Which of your ovaries did I come from?!” Izzy asked.
“I have no idea. There’s no way to tell.”
“YES! There is!”
“No, there isn’t.”
“There is! They tell you.” she said with the authority only a teenager can wield. Obviously, I’m the one who’s clueless about pregnancy and childbirth.
“No, honey. They don’t.”
YES! They DO! My science teacher told me.
Izzy’s science teacher is a beautiful young woman who I vaguely recall is recently pregnant with her first child. So as far as I’m concerned, she knows nothing. Even if she does teach science.
“There’s no way they can tell which ovary an egg came from without tracking it over time. Each month it’s a different ovary. I think they’d have to be watching you every single month over a long period of time to have an idea which side spit out which egg every month.
“They don’t. It’s something new.”
So I said “Well back in the olden days when I had you, despite going to and from my local medicine woman’s log cabin in a horse-drawn covered wagon every few weeks or so, they couldn’t tell which ovary released the egg a baby came from. In fact, we were lucky if they could tell we were pregnant at all. So sorry, we will never know.”
“That’s sad.” Izzy said. Walking away and sounding like she just found out she’ll never get to know her birth parents. I guess the fact that regardless of which ovary she came from – oh, or the fact it was my ovary, and my egg – that didn’t make up for the fact she would never know if her origin was the left ovary or the right ovary. Sigh.

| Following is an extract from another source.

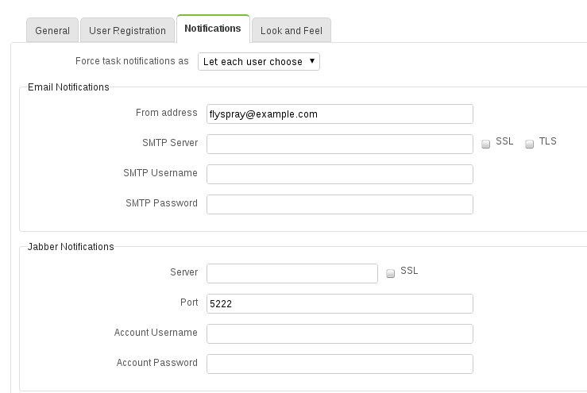Image resolution: width=587 pixels, height=393 pixels.
Task: Focus the SMTP Server input field
Action: 340,144

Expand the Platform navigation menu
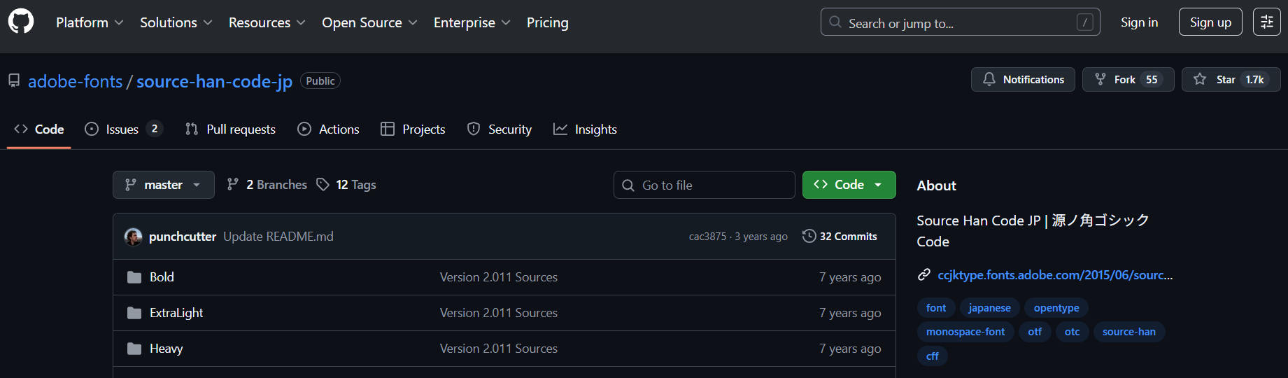90,22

“Sorry, honey. I guess you’ll have to accept that fact you’re an orphan.”
Then she squawked at me. Not sure what that meant.
Looks like the cold hard fact is that Izzy will have to go through life never knowing which if she’s the spawn of my left ovary or my right ovary. Maybe she’ll feel short changed in life because of it. Or maybe the love she has received from the owner of the ovaries and uterus that produced her will be enough to assuage her deep disappointment.
I hope so.
Or, I could just tell her she’s adopted.